Las leyendas del jazz siempre serán inmortales, por Antonio Luque


“Quiero agradecer a todos aquellos que me han ayudado a mantener el fuego de la música ardiendo a lo largo de mi viaje. Es mi esperanza que aquellos que tienen una idea para tocar, escribir, actuar o cualquier otra cosa similar, la hagan. Si no es por ellos mismos, que lo hagan por todos nosotros”. (Chick Corea, 1941-2021)

Pianistas hay muchos, buenos y mejores, pero pasará mucho tiempo hasta que el mundo de la música conozca otro a la altura de Armando Anthony Corea. No es tanto por su talento indudable como intérprete, sino por la manera de concebir su gran pasión: disfrutar y hacer disfrutar, imaginando las variantes de un pentagrama en su privilegiada cabeza y sus virtuosas manos. Jazz en estado puro. Bajo esta premisa son más fáciles de entender las palabras con las que he iniciado este humilde homenaje. Forman parte del adiós con el que Chick Corea quiso despedirse de sus amigos y seguidores, antes de que el cáncer robara para siempre un trozo del corazón de los aficionados a la música, como yo.

Mis primeros discos de jazz fueron Bird and Diz de Charlie Parker, Kind of Blue de Miles Davis y Time Out de Dave Brubeck. El cuarto, Light as a feather de Chick Corea and Return To Forever. Abriendo las puertas del jazz a lo grande. Desde entonces el genial pianista de Massachussetts siempre ha tenido un hueco para mí, entre Charles Mingus, Duke Ellington, Ella Fitzgerald, John Coltrane, Sonny Rollins, Avishai Cohen, Omer Avital, Ibrahim Maalouf y tantos otros.

Desgraciadamente, ya que el tiempo ofrece una perspectiva diferente a la realidad del momento, sólo aproveché una de las varias ocasiones que he tenido para ver y escuchar en directo a Chick Corea. Fue en el año 2005, en el Gran Teatro de Córdoba, con la gira Touchstone. Jorge Pardo, Carles Benavent, Rubén Dantas y Tom Brechtlein formaban quinteto junto al pianista americano. Geniales por separado, sublimes como banda y tristemente poco reconocidos en casa. Aún así, afrontando con naturalidad esa leve barrera entre el jazz y el flamenco que diluyeron mucho antes músicos ilustres como Pedro Iturralde. De todas las sensaciones que recuerdo de esa actuación, y fueron muchas, me quedo con un instante en el que Chick Corea se convirtió en un espectador más del espectáculo. Fascinado por Pardo, Benavent y compañía, abandonó el teclado tomando asiento en el mismo escenario, recreándose en la interpretación de sus propios temas, pero a través de la mirada de aquellos genios. El maestro convertido en alumno, disfrutando del concierto en una butaca privilegiada. Fue un gesto que me aportó una visión distinta para entender la música. Desde entonces me obligo a otorgar la máxima atención a todos los músicos que se encuentran en el escenario, por desconocidos que sean, más allá del afiche informativo de la actuación. Esta anécdota es un indicativo más del carácter colaborador de Chick Corea a lo largo de su carrera. Capaz de asociarse con leyendas del jazz como el vibrafonista Lionel Hampton, músicos de corte flamenco como el mismo Jorge Pardo o estrellas vocales como Bobby McFerrin, con el que registró una versión magistral de Spain, su pieza más popular. Justamente es lo que siempre me ha fascinado de Chick Corea. De la vanguardia musical a la fusión del jazz-rock, pasando por el bebop o las obras sinfónicas.

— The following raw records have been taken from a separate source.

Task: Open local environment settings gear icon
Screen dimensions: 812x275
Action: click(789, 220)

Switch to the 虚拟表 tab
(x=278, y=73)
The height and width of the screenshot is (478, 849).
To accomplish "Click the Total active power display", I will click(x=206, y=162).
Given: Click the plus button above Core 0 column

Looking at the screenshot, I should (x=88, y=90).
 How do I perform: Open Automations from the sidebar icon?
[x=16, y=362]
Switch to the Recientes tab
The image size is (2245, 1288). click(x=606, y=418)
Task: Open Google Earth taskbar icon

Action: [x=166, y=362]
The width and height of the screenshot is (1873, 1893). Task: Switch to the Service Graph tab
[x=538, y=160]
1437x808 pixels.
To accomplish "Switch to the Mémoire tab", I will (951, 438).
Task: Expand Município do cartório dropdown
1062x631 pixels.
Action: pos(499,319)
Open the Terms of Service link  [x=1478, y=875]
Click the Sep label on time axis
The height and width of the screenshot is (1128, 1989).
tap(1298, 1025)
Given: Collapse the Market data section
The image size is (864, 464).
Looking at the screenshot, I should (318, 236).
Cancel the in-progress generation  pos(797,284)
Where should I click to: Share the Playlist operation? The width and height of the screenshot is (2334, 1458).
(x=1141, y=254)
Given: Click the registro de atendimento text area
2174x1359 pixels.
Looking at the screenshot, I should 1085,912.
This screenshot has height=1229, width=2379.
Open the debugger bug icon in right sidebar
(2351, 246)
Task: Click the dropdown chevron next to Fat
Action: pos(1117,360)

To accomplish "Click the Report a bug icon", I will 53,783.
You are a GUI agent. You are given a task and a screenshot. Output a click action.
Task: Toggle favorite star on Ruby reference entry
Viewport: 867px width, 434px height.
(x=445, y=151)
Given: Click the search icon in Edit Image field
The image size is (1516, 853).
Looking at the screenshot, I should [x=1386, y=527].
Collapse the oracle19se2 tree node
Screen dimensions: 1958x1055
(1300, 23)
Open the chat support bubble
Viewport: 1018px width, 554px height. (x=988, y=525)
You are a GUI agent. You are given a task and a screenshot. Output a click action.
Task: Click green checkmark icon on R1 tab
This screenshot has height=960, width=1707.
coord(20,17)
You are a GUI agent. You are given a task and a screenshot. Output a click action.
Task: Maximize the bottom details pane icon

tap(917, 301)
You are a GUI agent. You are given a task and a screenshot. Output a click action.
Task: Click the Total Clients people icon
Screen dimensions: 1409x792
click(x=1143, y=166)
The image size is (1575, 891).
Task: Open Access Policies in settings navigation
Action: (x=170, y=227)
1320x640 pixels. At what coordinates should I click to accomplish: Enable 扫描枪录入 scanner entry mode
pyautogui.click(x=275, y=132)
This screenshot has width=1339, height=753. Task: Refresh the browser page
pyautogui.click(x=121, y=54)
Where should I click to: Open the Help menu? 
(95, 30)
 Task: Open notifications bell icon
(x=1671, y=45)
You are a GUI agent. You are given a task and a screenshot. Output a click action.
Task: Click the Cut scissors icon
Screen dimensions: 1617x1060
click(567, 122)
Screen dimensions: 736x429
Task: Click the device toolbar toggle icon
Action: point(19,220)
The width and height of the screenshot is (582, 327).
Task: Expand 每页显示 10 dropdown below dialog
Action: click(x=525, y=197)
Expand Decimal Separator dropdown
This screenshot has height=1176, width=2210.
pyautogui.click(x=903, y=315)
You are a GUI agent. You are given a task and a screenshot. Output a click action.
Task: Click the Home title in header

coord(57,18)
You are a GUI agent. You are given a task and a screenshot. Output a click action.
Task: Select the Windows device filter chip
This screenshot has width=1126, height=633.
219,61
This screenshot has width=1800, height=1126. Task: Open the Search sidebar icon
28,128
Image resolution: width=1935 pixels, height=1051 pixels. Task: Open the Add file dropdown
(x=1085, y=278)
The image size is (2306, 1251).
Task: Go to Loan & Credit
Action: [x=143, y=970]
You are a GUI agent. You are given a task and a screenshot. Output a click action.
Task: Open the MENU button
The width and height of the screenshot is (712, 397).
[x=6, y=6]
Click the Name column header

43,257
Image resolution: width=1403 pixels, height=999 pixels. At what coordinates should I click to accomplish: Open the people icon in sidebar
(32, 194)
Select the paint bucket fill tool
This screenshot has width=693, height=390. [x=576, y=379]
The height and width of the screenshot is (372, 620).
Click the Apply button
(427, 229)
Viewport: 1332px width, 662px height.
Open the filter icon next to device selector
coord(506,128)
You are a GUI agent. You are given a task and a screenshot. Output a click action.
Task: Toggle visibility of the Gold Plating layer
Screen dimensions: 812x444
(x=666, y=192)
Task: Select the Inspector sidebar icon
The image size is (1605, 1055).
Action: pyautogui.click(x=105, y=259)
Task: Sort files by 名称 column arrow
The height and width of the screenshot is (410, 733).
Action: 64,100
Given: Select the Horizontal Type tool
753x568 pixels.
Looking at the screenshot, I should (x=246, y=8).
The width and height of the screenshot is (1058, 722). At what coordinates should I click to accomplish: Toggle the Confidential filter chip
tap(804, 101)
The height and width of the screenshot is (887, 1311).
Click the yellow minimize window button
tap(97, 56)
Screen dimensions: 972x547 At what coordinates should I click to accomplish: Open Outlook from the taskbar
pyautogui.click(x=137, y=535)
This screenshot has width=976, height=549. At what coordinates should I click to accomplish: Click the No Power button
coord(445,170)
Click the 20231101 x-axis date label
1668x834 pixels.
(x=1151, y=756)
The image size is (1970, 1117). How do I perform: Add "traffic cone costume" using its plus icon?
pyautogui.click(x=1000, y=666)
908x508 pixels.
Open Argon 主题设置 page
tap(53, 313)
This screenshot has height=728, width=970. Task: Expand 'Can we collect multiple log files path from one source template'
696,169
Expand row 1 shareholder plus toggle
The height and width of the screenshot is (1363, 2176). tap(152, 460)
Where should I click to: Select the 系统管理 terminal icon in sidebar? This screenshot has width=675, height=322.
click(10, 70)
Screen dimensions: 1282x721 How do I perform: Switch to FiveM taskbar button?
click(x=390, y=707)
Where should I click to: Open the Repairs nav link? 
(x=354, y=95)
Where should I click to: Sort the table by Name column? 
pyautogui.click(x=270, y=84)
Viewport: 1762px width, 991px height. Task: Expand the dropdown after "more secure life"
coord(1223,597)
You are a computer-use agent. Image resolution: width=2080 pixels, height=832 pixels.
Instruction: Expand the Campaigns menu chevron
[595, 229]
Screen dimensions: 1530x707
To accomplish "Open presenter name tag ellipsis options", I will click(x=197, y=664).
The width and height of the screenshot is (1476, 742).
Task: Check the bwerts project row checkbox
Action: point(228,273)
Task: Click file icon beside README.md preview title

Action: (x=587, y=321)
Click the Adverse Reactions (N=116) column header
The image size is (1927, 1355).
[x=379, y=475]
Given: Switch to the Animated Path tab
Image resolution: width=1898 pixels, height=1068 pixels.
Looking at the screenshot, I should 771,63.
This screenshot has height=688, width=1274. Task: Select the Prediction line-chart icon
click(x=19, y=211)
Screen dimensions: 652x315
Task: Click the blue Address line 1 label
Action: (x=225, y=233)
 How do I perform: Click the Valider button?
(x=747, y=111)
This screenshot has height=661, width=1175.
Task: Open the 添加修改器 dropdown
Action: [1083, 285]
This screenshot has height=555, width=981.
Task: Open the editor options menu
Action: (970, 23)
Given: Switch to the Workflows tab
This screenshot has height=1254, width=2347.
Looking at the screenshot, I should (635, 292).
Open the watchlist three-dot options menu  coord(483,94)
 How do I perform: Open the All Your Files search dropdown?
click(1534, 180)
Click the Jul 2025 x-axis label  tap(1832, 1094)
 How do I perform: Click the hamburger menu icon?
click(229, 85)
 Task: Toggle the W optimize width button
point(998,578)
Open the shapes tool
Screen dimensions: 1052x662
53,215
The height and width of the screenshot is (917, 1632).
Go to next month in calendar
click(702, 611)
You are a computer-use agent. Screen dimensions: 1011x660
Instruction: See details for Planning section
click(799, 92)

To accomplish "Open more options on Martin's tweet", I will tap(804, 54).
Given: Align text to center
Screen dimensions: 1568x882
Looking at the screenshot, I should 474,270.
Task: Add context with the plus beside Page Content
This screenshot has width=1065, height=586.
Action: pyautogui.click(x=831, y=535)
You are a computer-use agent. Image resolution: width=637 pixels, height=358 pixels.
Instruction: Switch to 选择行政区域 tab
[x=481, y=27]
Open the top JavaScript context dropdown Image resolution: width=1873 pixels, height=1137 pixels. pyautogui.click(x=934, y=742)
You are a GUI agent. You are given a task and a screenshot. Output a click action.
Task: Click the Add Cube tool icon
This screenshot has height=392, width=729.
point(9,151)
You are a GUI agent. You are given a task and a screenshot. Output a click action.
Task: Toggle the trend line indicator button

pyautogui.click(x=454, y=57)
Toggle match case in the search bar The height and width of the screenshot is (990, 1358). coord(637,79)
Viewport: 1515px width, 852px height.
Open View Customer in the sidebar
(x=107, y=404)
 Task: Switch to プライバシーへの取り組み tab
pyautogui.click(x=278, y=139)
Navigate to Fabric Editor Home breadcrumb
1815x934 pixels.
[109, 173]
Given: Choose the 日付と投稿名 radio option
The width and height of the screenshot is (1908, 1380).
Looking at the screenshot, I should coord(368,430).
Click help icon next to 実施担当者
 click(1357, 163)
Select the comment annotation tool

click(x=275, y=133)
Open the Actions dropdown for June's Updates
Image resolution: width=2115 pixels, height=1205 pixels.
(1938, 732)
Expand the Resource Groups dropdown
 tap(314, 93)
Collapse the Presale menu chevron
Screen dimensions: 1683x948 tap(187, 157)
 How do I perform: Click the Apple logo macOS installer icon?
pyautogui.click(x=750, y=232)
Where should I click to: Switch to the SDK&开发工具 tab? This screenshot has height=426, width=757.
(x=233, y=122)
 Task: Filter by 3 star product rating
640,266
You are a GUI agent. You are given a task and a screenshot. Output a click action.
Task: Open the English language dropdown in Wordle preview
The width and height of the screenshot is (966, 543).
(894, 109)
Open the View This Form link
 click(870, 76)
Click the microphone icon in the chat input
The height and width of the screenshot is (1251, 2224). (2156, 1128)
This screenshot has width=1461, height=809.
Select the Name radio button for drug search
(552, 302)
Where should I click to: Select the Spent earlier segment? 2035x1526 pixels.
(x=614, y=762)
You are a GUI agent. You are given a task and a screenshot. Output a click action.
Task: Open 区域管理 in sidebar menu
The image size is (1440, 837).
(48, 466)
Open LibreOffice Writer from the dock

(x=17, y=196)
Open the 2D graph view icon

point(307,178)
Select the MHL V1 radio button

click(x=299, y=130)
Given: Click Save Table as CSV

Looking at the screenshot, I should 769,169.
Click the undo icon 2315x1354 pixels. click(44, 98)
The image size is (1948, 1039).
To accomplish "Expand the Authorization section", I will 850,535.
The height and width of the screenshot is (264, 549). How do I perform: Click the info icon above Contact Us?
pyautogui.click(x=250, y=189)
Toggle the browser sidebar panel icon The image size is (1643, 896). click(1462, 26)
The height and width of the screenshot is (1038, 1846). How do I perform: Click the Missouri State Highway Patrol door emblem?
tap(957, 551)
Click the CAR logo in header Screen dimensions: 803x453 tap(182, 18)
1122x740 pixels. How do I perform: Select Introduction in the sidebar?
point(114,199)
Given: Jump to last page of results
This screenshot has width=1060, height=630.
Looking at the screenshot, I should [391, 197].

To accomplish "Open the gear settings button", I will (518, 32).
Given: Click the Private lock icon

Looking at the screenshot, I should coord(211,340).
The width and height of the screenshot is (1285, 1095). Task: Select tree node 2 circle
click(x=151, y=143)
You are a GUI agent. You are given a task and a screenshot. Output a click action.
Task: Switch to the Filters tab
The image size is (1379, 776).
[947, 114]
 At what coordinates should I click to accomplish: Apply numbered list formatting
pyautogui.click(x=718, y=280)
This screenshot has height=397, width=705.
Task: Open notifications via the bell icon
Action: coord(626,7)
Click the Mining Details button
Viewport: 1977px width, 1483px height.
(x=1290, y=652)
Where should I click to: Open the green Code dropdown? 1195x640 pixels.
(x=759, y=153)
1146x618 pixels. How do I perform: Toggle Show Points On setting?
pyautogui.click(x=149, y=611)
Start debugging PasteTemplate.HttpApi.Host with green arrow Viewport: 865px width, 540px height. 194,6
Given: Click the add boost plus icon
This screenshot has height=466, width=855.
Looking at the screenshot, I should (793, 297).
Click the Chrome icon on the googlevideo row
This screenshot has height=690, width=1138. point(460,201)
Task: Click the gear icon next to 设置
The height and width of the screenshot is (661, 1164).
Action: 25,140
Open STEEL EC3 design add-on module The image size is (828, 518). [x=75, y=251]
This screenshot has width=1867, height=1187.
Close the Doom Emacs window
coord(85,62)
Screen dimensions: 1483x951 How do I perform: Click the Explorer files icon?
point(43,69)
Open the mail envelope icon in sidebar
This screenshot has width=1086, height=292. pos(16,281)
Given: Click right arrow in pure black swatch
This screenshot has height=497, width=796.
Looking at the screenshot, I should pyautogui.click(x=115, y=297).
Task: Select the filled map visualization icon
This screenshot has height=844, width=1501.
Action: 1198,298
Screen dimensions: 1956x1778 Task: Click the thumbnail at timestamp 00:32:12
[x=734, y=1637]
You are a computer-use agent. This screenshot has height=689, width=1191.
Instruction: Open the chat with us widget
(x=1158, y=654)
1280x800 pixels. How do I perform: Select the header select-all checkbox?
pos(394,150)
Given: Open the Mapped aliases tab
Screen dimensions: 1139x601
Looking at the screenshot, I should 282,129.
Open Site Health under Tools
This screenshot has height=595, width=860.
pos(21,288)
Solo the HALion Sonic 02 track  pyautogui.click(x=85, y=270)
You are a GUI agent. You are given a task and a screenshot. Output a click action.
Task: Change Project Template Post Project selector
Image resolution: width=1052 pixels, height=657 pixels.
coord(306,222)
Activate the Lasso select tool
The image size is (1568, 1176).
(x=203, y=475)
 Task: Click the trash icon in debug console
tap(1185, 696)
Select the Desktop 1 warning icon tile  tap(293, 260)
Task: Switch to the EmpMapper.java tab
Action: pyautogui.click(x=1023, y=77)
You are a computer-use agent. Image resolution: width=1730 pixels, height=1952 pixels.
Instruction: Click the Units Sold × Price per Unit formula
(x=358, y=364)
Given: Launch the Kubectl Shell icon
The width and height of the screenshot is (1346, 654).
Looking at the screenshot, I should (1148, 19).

Casi todo se ha dicho ya sobre él, especialmente en estas últimas semanas en las que el mundo de la música todavía llora su pérdida. Aún así, ahora que repaso algunos de sus discos con cierta nostalgia, continúo encontrando matices que me reafirman en la certeza de que hemos perdido a uno de los grandes del jazz de todos los tiempos.